* **Assignment**
Please continue the text about House of Fraser's suppliers, starting after its last sentence.
Provided text Start Marker
Brands that supply to House of Fraser (HoF) have been left counting the cost after the department store chain collapsed into administration.
HoF appointed EY as administrators earlier this month after failing to reach a deal with creditors. Mike Ashley’s Sports Direct has agreed to buy HoF for £90mln in cash.
Luxury handbag maker Mulberry Group PLC (LON:MUL) – which operates 21 concessions in House of Fraser – has become the latest victim to the retailer’s failure. It told investors on Monday that it would take a £3mln hit in its results for the six months to September 30.
HoF owes its suppliers £484mln, including £2.4mln to Mulberry, according to documents from EY.
The company also owes Giorgio Armani £1.59mln, Kurt Geiger £4.8mln, Ralph Lauren’s Polo UK Limited £4.8mln and Phase Eight £3.4mln.
Other brands that stand to lose money include Superdry PLC (LON:SDRY), Aspinal of London, Warehouse and Oasis.
Provided text End Marker
Supplied information Start Marker
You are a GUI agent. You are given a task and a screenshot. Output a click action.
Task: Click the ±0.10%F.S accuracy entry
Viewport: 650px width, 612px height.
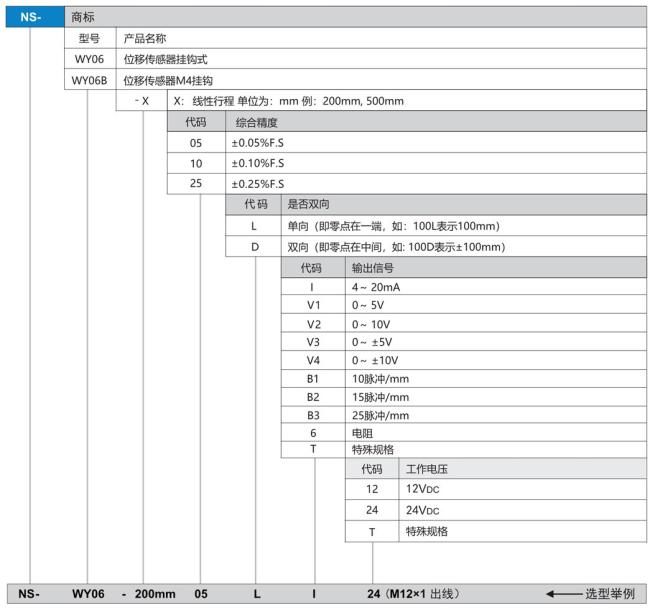tap(258, 163)
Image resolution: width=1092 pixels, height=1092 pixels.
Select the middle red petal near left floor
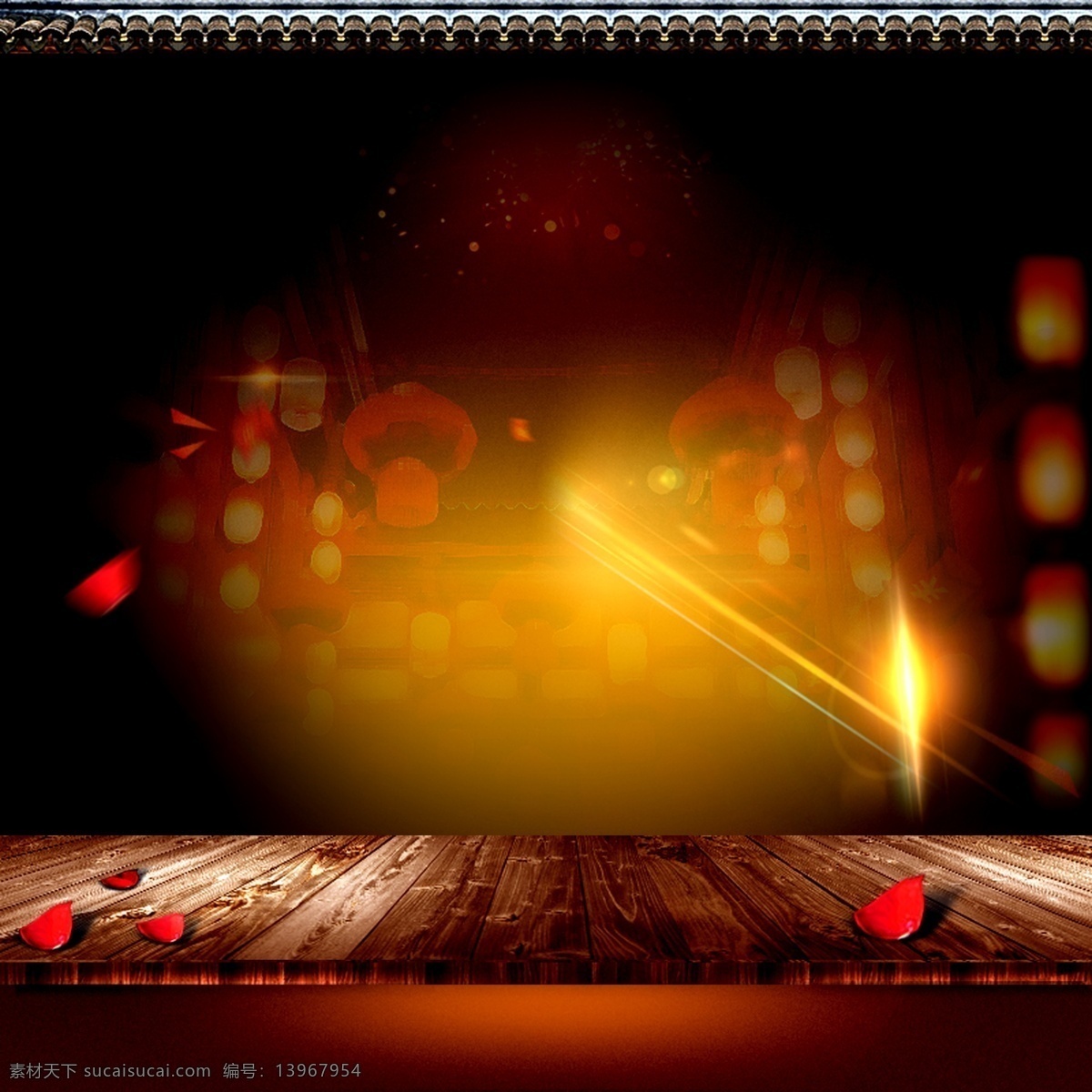(x=161, y=928)
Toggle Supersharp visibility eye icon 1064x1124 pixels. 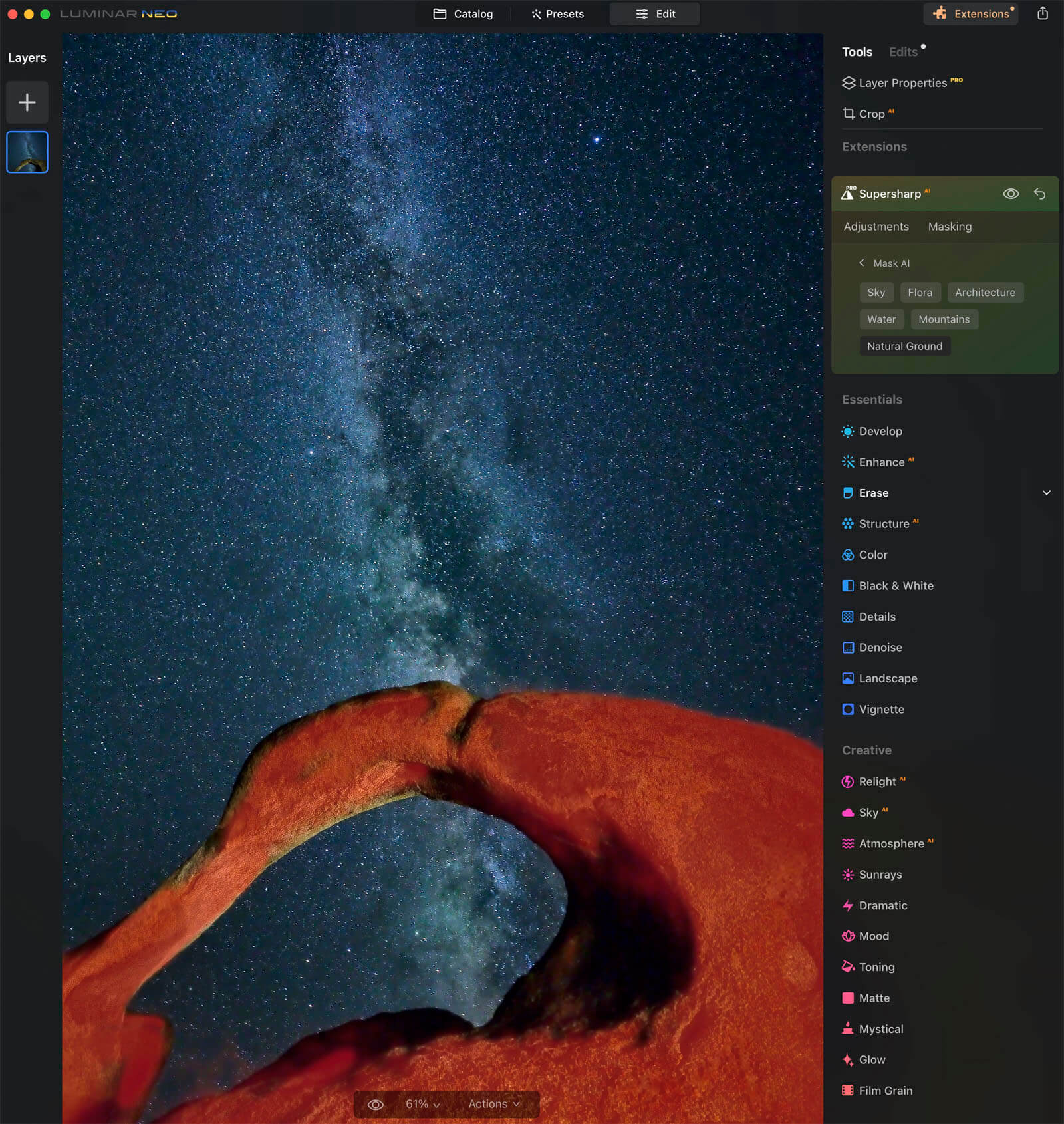1010,194
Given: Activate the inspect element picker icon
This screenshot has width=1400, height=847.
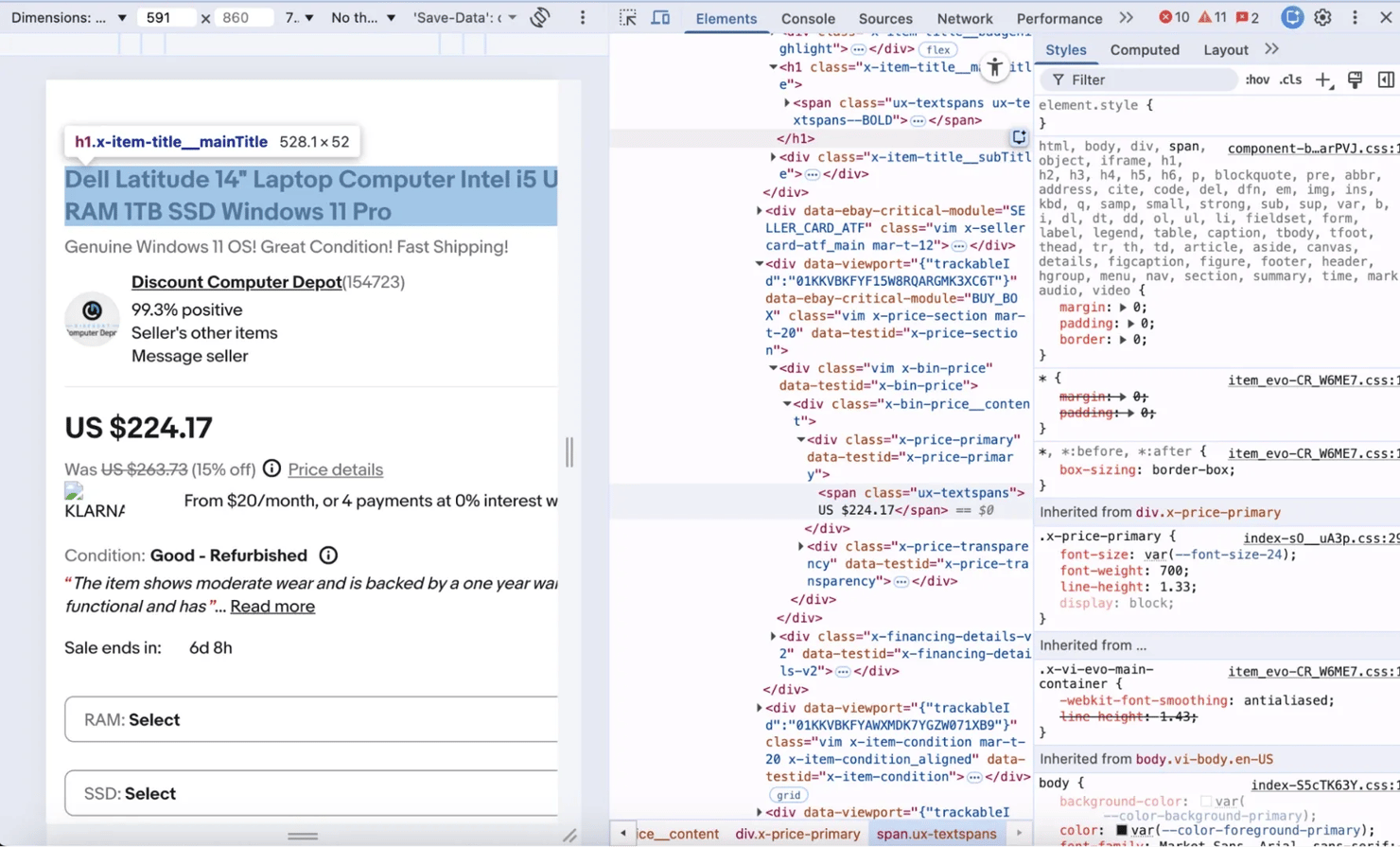Looking at the screenshot, I should pos(627,18).
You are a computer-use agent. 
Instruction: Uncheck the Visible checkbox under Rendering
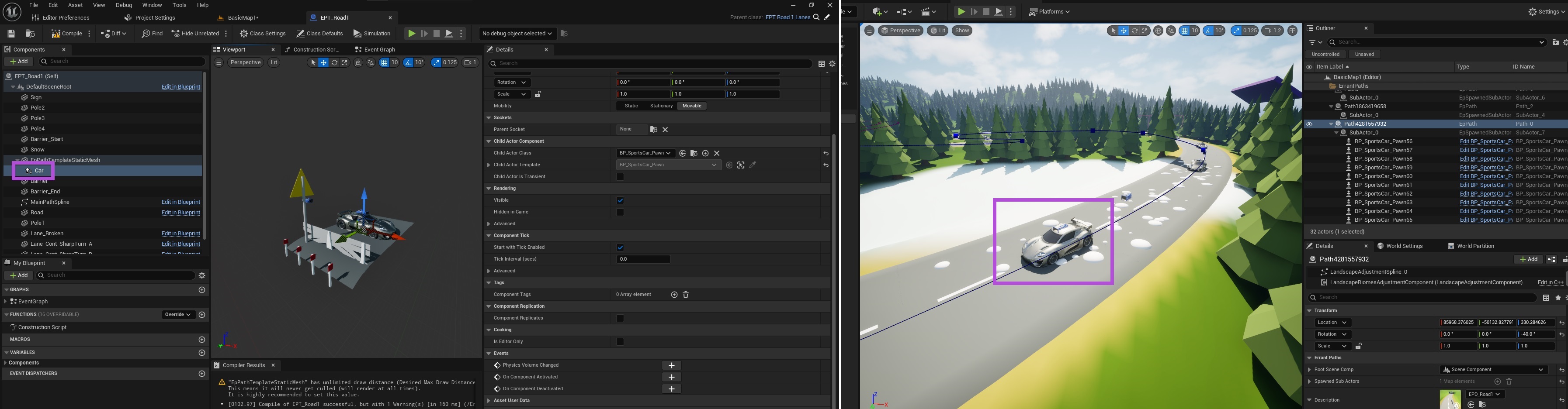[x=620, y=200]
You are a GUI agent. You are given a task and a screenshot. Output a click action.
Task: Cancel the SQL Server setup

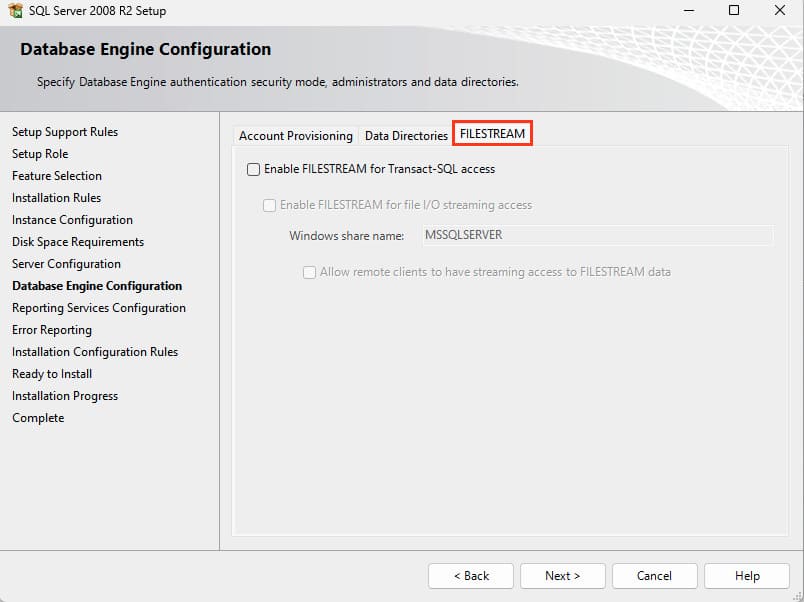click(x=654, y=576)
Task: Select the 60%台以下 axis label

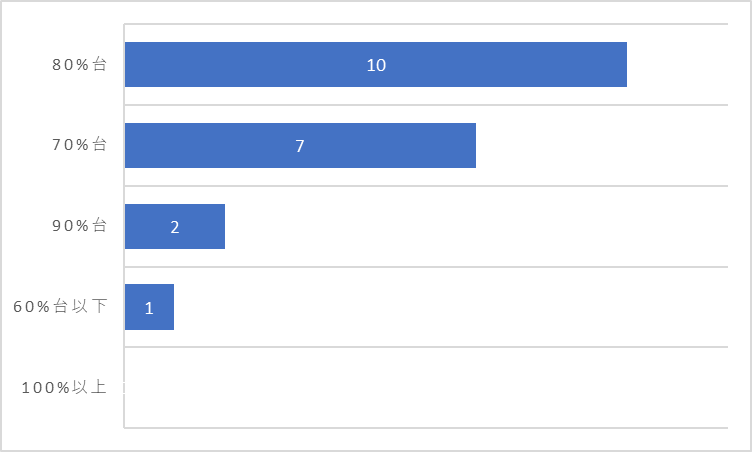Action: point(60,306)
Supplied information End Marker
* **Task response**
XPO, the American transport group embroiled in a dispute over payment with Sports Direct, is owed just over £30mln.
HoF suppliers unlikely to see money owed
However, HoF’s suppliers are unlikely to see the money since Sports Direct is not obliged to pay them and Ashley has a track record of being careful with the pennies at the sportswear retailer.
HoF’s suppliers will also take a hit from the company’s plan to close about 31 stores. Brands that rely on concessions at HoF will take the biggest hit and Mulberry is one of them.
“While the company does sell online, Mulberry retail strategy depends on the physical journey of shopping in upmarket retail concessions, which means that its fortunes can rise (and fall) with the likes of House of Fraser,” said Artjom Hatsaturjants, research analyst at Accendo Markets.
He added: “And until Mulberry can decouple its business model from reliance on department store concessions (or trading conditions markedly improve), its share price will maintain its downward momentum below the already miserable -58% performance it’s seen since the beginning of the year.”
Tough retail market
The problem goes beyond the impact of HoF’s collapse.
Fashion brands are also having to contend with a tough UK retail market due to weaker consumer confidence and online competition.
Mulberry said the UK market has continued to “remain challenging” and sales at HoF stores have particularly been affected. The group expects a slowdown in sales to dent full year profits.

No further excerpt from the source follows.